As Napoleon rose to power and challenged British hegemony in Europe and the colonial arena, he deployed philosemitism to emancipate ghettoized Jews in France, Germany, and Austria and in turn to coopt Jewish liberty from prior fealty to the respective crowns into his own sphere of influence. His goal was to preempt impending British and Austro-Hungarian control of Arab lands in a hoped-for defeated Ottoman Empire, where Jews were also being called upon by France to shift their loyalties from Russian to French interests. According to Ould-Mey,
Despite or because of his Jewish policies of emancipation, Napoleon seems to have been determined to use the Jews as a fifth column throughout Europe and even within the Ottoman Empire. His invasion of Egypt and Palestine in 1798–99 was encouraged by his belief in the imminent fall of the Ottoman Empire and was part of a plan to destroy English power.15
Thus, as Napoleon extended his imperial reach into the Arab world, where he had even contemplated conversion to Islam, the modern concept of Zionism as an actual colonizing effort in Palestine, to be enacted in the name of the Jews but for the surrogate purpose of French enrichment, began to take hold.

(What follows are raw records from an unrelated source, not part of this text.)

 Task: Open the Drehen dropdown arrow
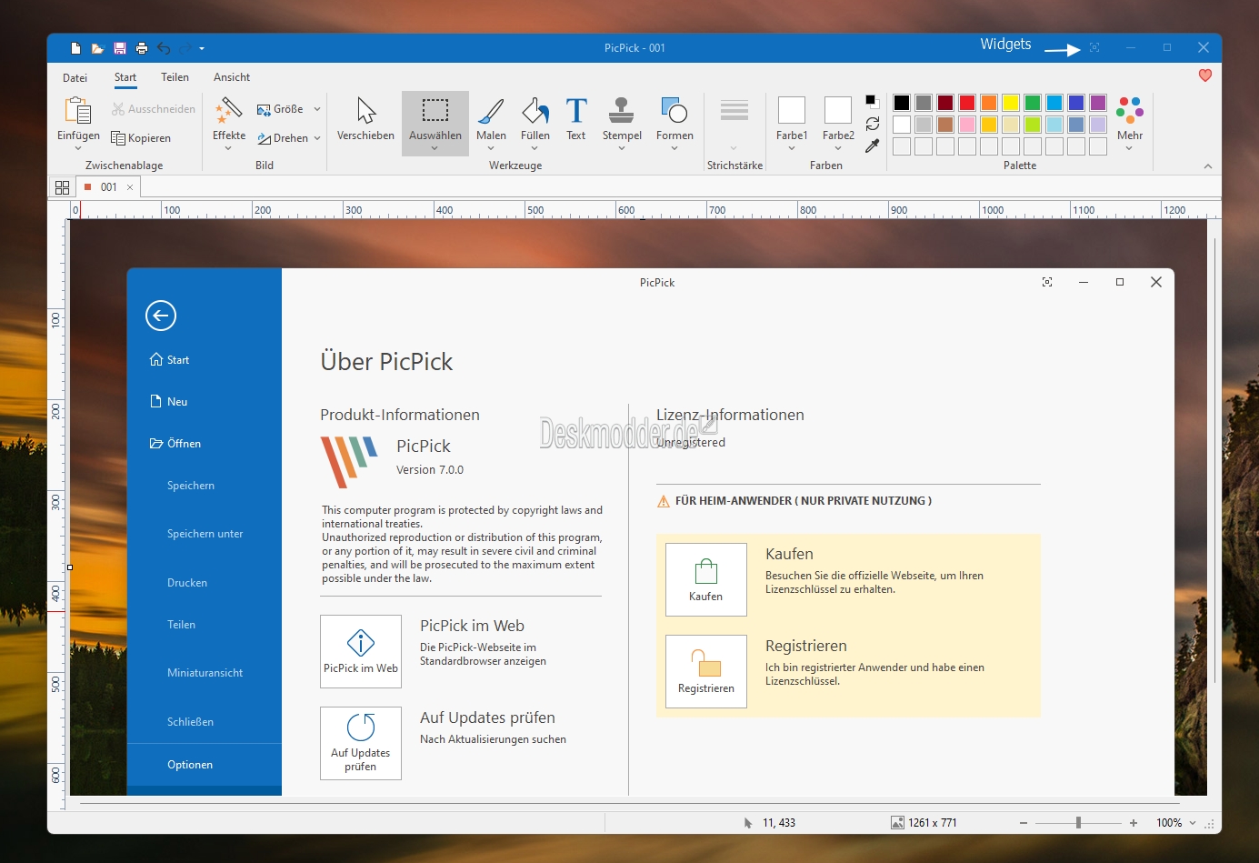click(x=317, y=138)
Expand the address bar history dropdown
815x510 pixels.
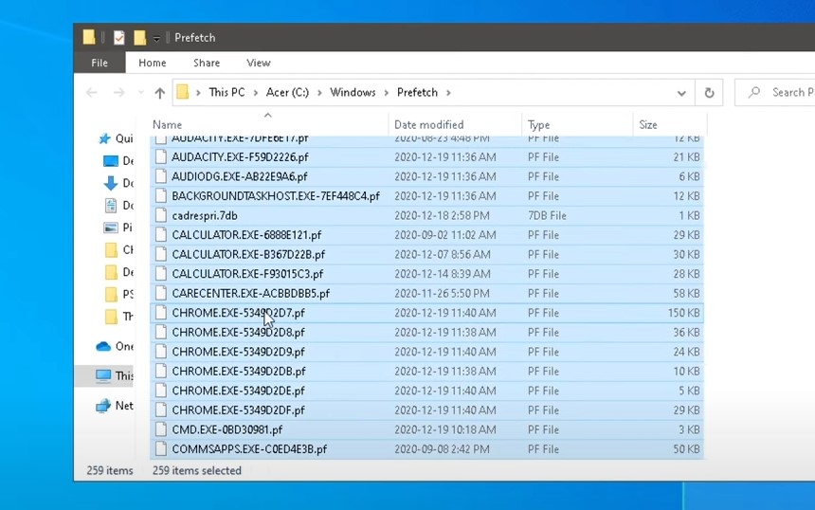[x=681, y=93]
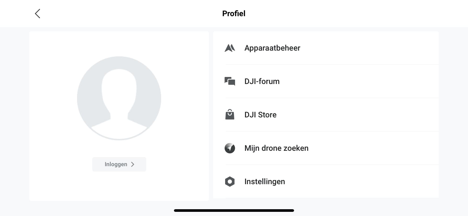Screen dimensions: 468x216
Task: Click the Profiel page title
Action: (234, 14)
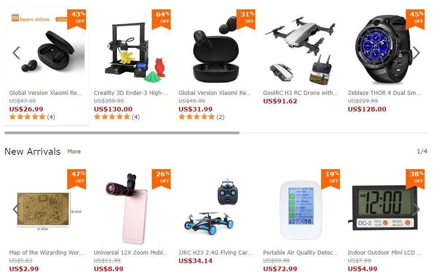The height and width of the screenshot is (272, 434).
Task: Click the right arrow next to the LCD clock
Action: coord(416,209)
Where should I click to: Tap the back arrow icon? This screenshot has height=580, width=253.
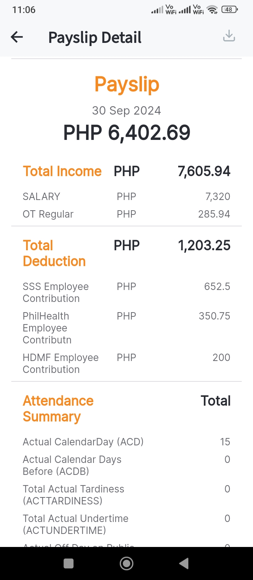17,37
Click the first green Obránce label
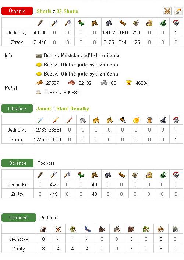Screen dimensions: 184x260 17,108
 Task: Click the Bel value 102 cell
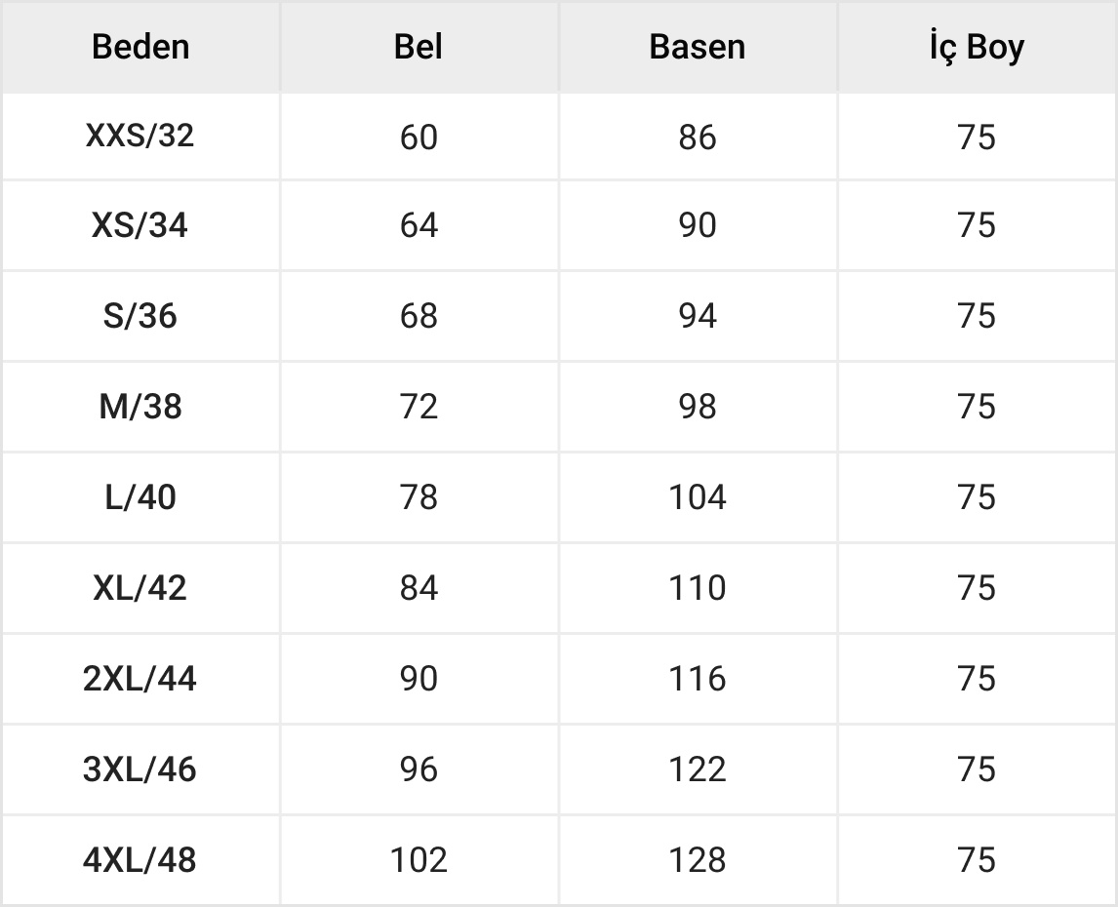419,860
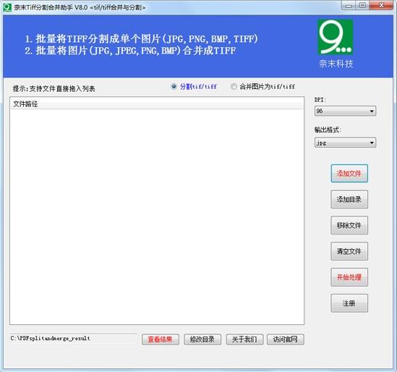Viewport: 397px width, 372px height.
Task: Click the 添加目录 button
Action: (x=349, y=200)
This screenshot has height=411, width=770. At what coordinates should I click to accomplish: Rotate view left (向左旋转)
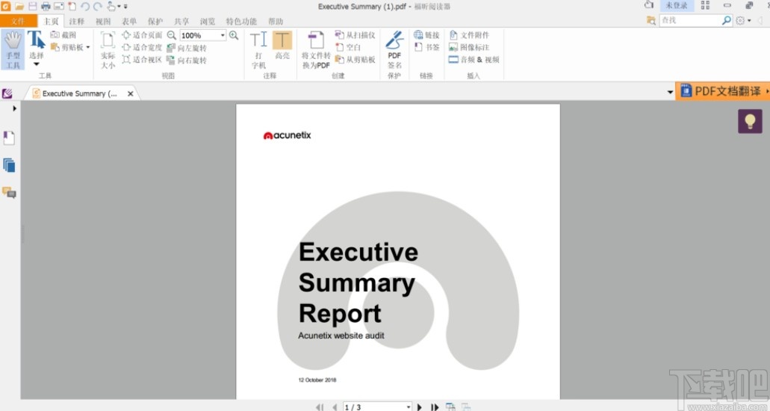(187, 48)
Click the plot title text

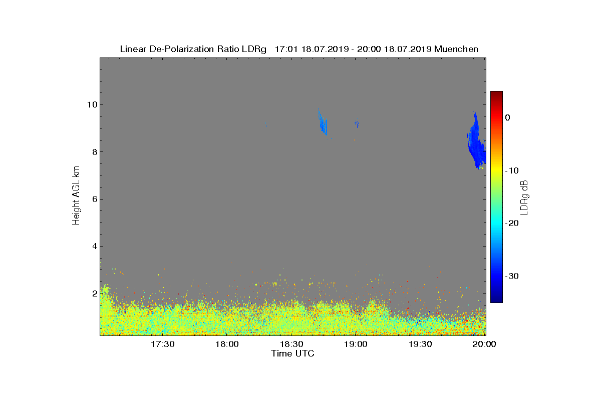[299, 49]
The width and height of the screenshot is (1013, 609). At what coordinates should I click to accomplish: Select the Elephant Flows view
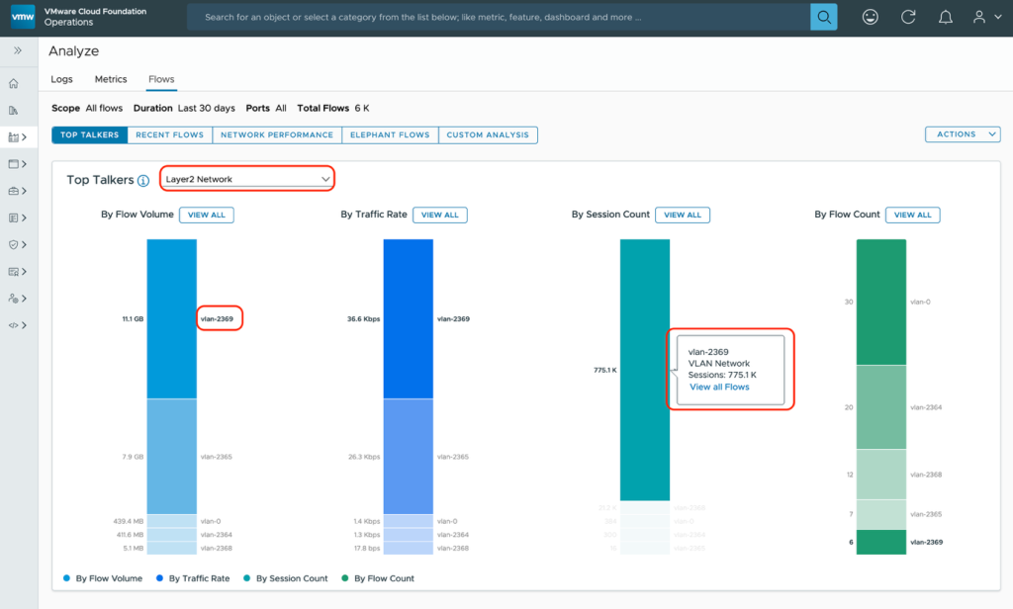[390, 135]
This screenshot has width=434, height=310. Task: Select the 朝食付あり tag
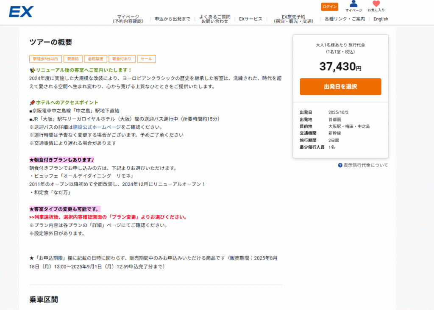(122, 59)
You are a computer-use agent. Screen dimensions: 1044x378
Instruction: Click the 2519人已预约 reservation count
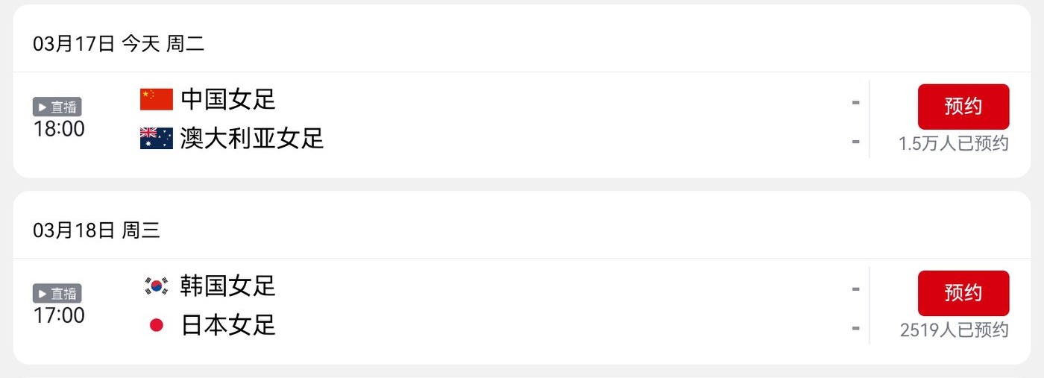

Ultimately Napoleon was defeated in his quest, however, and when that resulted in some German and Austrian Jewish communities being returned to the ghetto, a precarious British Empire, having lost its American colonies and now looking eastward to India, took up the Zionist call, with ideological and logistical support from evangelical Protestant missionaries.16 In fact, the European Jews emancipated by Napoleon were not interested in Zionism, whereupon England had to work hard to convince what by then was its renewed Jewish citizenry that establishing and relocating to a Jewish-led colony in Ottoman Palestine was a good idea. Nor did the Jews of Turkey, whom Napoleon had also courted for this purpose, have any interest in shifting their loyalties; they knew that doing so meant making it easier for the British to colonize South Asia by helping to weaken the Ottoman Empire, which stood as a bulwark between East and West. In the end, England was able to bring over some wealthy British Jews to the Zionist cause by emphasizing its potential profitability and, toward that end, supporting the establishment of multiple philosemitic societies ostensibly to lend redress to the several centuries during which Jews had been barred from residing in England. In contrast to Napoleon, though, the British establishment opposed Jewish assimilation. Whereas Napoleon had welcomed emancipated Jews as long as they integrated culturally into French society, England asserted that Jews are a unique people who should therefore live and work separately from non-Jews. On this argument, England was eventually able to convince not only its own population, Jewish and non-Jewish, but that of other European countries and of the Ottoman Empire, of the right-headedness of establishing a Jewish settler-colony in historic Palestine.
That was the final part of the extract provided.